Exactly what is the error message?

If it ends in unknown-block (x,y) where x and y are numbers, we need the numbers.

----------

## krinn

 *Hu wrote:*   

> Please provide the actual error message.  There are several different ways that the kernel can fail to mount root, and the exact message will guide us as to which is affecting you.  Also, since you are not using genkernel, knowing the kernel command line would be helpful.

 

Just requoting as i also think it's an important question that need answer

- don't just assume your disk will be name /dev/sda because it appears as /dev/sda when you use a livecd, if your first bootdisk is per example a cdrom, many motherboard assume random (not really random, but a too strange order to be guess right in an easy way) order for other disk, linux also assume a first load/first served drive id (the first driver load will get the first drive id available and this might cause issue with multi controller with build-in kernel support)

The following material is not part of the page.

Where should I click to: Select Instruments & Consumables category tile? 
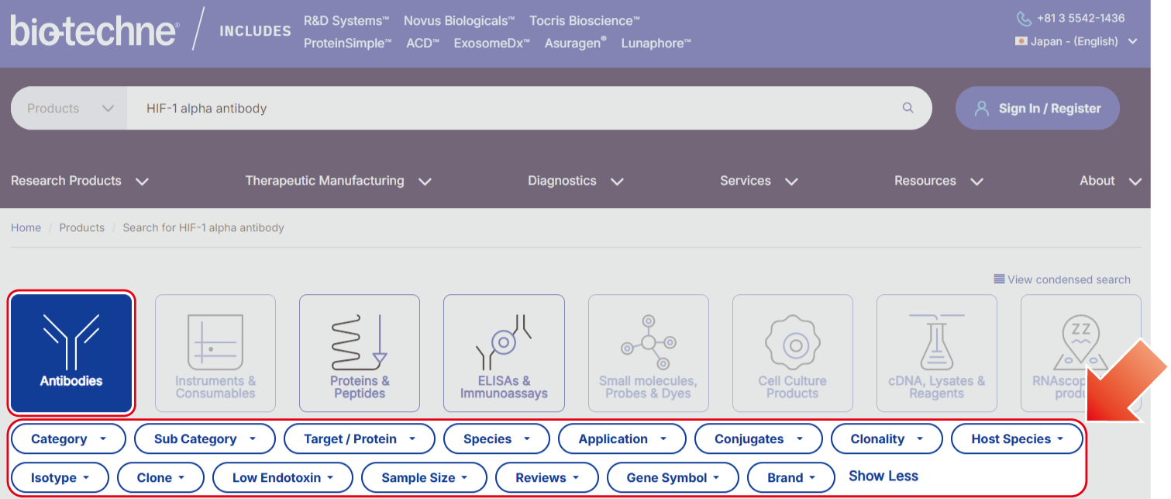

- Because grub allow you to alter your boot configuration on-the-fly, for me, lilo is missing a big feature there and grub is better just because of that.

- your swap should have id=82 and not 83

----------

## junikur

This is what I managed to get so far:

Run one more time make && make modules_install and then /sbin/lilo and reboot. I observed the same error;

If I do not mount other partitions and do  not chroot  ls  -l /mnt/gentoo/boot gives me nothing. It seems as if no files are present in this folder. However after I chroot in this folder I can see kernel-2.3.39. 

As well after chroot the time stamp is the following (as predicted by NeddySeagoon)

.config Sept 22, 20:22;

bzimage Sept 22, 20:15

kernel-2.6.39 Sept 22, 20:15

The error I get when booting up is:

error: Kernel Panic – not  syncing: VFS: Unable to mount root fs on unknown-block (8.3)

Pid: 1, comm.: swapper Not taineted 2.6.39-gentoo-r3 # 7…..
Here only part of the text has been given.